Please use this identifier to cite or link to this item: https://hdl.handle.net/11681/8526
Title: Biaxial loading and failure behavior of brick triplets with fiber-reinforced polymer composite upgrades
Authors: Cold Regions Research and Engineering Laboratory (U.S.)
Berman, Justin B.
Al-Chaar, Ghassan K.
Dutta, Piyush K.
Keywords: Fiber reinforced polymer (FRP)
Composite materials
Fibrous composites
Structural engineering
Masonry
Seismic testing
Earthquake resistant design
Publisher: Construction Engineering Research Laboratory (U.S.)
Engineer Research and Development Center (U.S.)
Series/Report no.: ERDC TR ; 02-7.
Description: Technical Report
Abstract: To facilitate both engineering research and the design of unreinforced masonry (URM) structures, a standardized procedure for testing small-scale brick panel specimens would be beneficial. Some researchers have conducted simple monoaxial shear tests on brick triplet specimens, but these have tended to be unrealistic because they do not account for the effects of normal gravity loads. However, a triplet test that properly accounts for normal loading effects could be as useful to the construction industry as standard concrete cylinder and mortar cube tests. In support of a larger study on URM seismic rehabilitation techniques, the authors developed a triplet shear test that accounts for normal loads. One hundred brick triplets were tested.
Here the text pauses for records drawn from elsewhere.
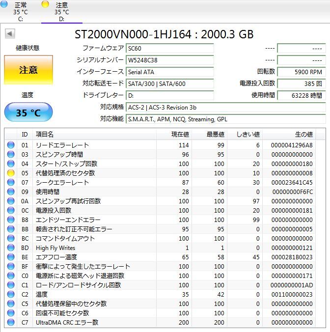Click the blue status icon for シークエラーレート
Screen dimensions: 330x332
coord(11,183)
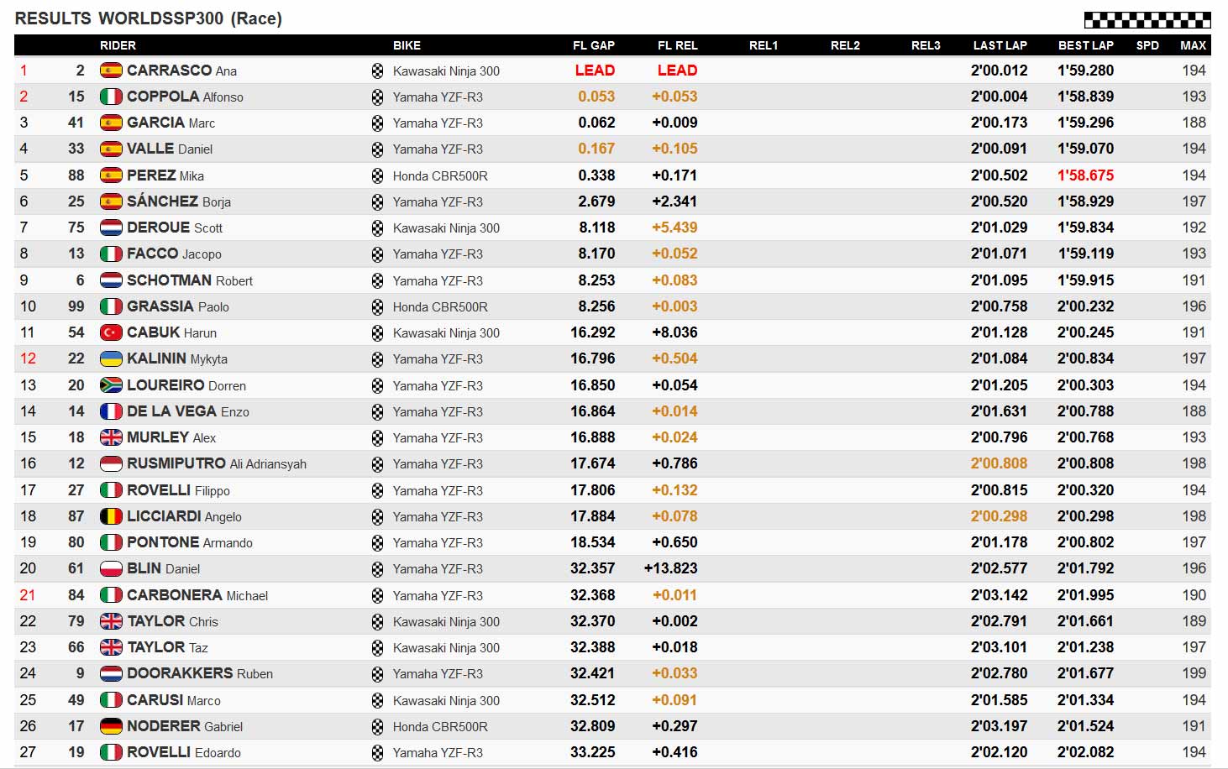This screenshot has width=1228, height=769.
Task: Click the Italian flag next to COPPOLA Alfonso
Action: [x=111, y=97]
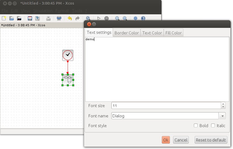This screenshot has height=149, width=233.
Task: Enable the Italic checkbox
Action: coord(213,125)
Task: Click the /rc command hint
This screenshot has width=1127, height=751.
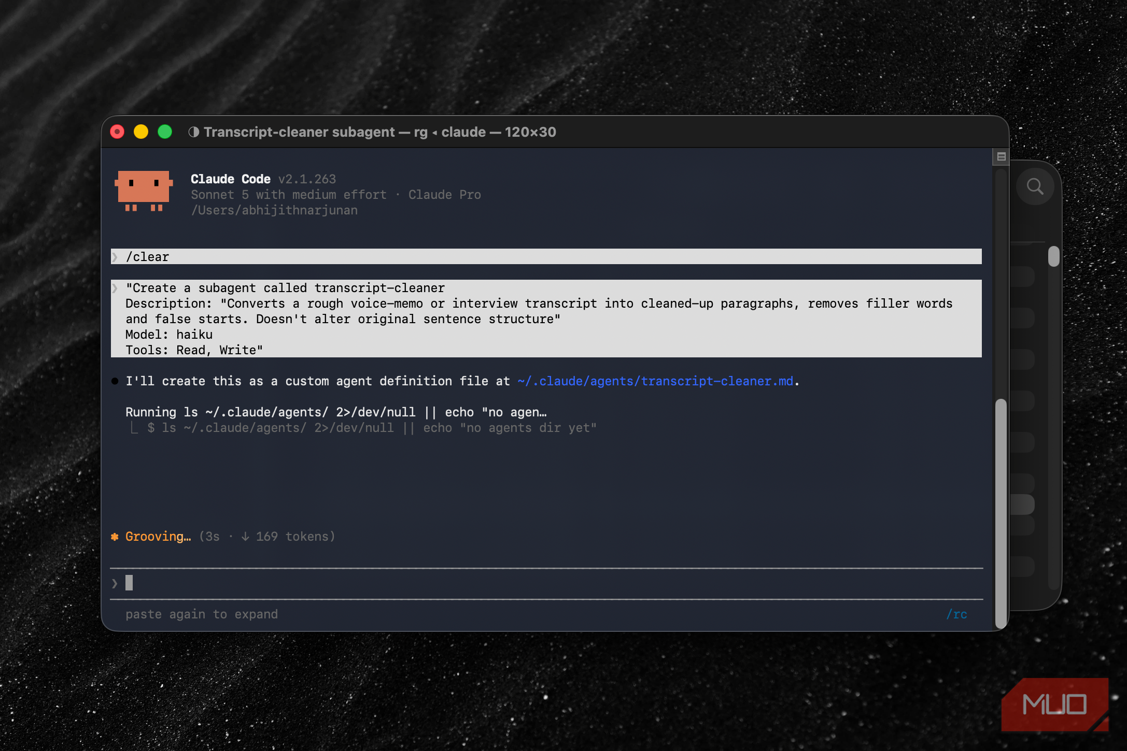Action: [x=956, y=614]
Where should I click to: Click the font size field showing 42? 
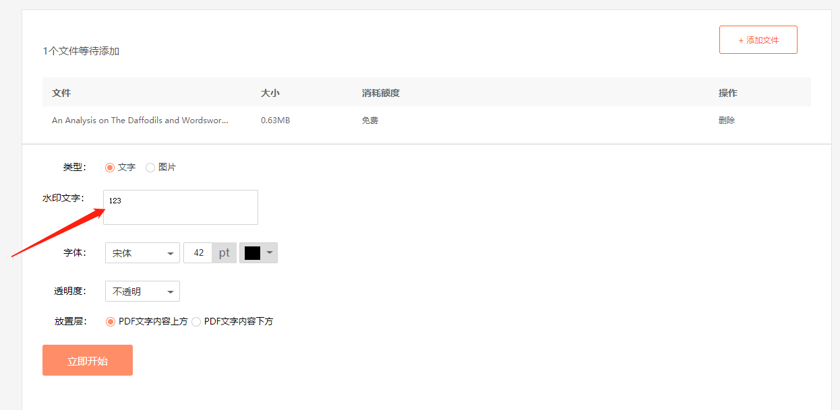click(198, 253)
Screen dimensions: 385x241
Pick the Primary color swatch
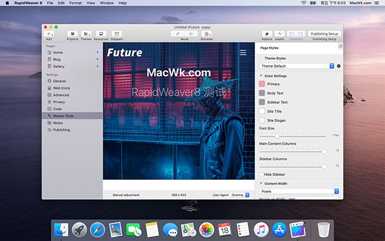pos(262,84)
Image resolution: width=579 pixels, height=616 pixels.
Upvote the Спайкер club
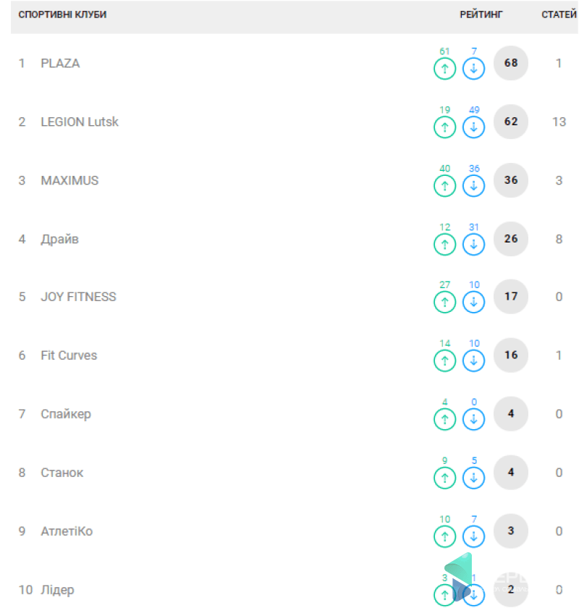444,419
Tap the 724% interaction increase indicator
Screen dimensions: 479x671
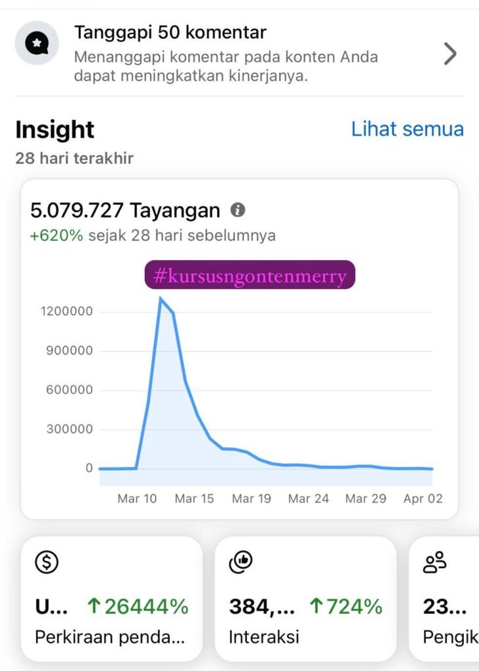(345, 607)
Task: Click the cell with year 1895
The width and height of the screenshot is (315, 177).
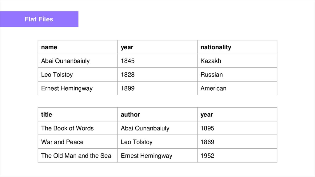Action: coord(207,128)
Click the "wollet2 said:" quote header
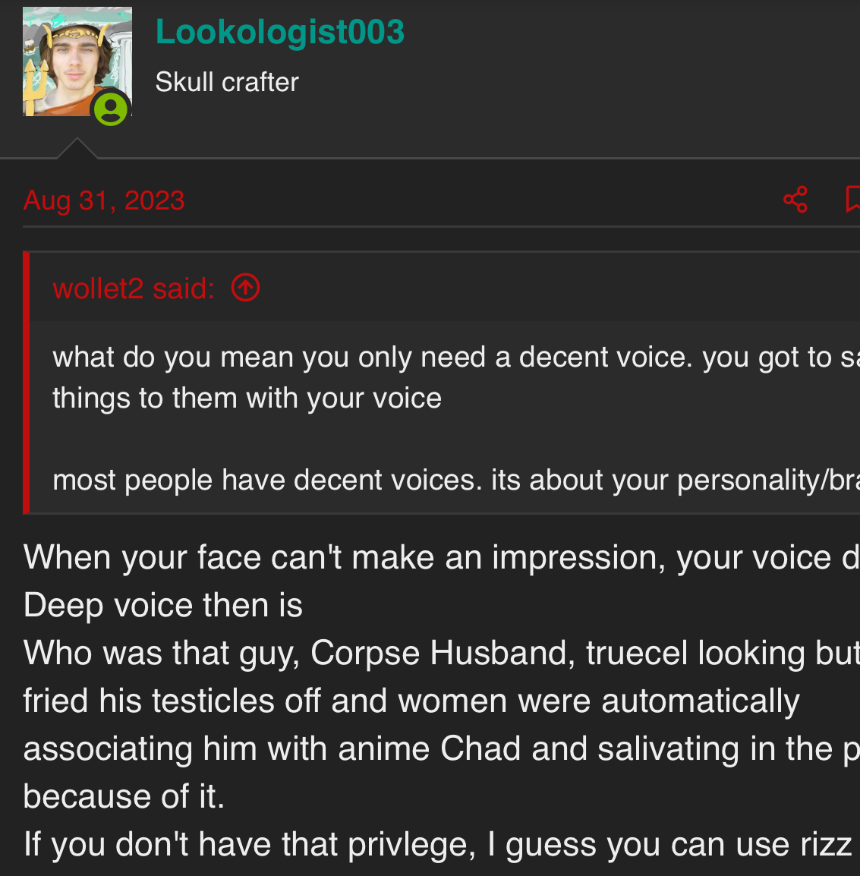The image size is (860, 876). point(134,288)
About one-third were strengthened on one side with fiber-reinforced polymer (FRP) material, and another third were strengthened on two sides. The remaining triplets were not reinforced. Each type of triplet was shear-tested to failure under one of six different percentages of ultimate normal capacity. The results were analyzed, compared and incorporated into the results of the larger study. It is concluded that the triplet test can provide a useful estimate of the shear capacity and failure modes of masonry wall systems in the field.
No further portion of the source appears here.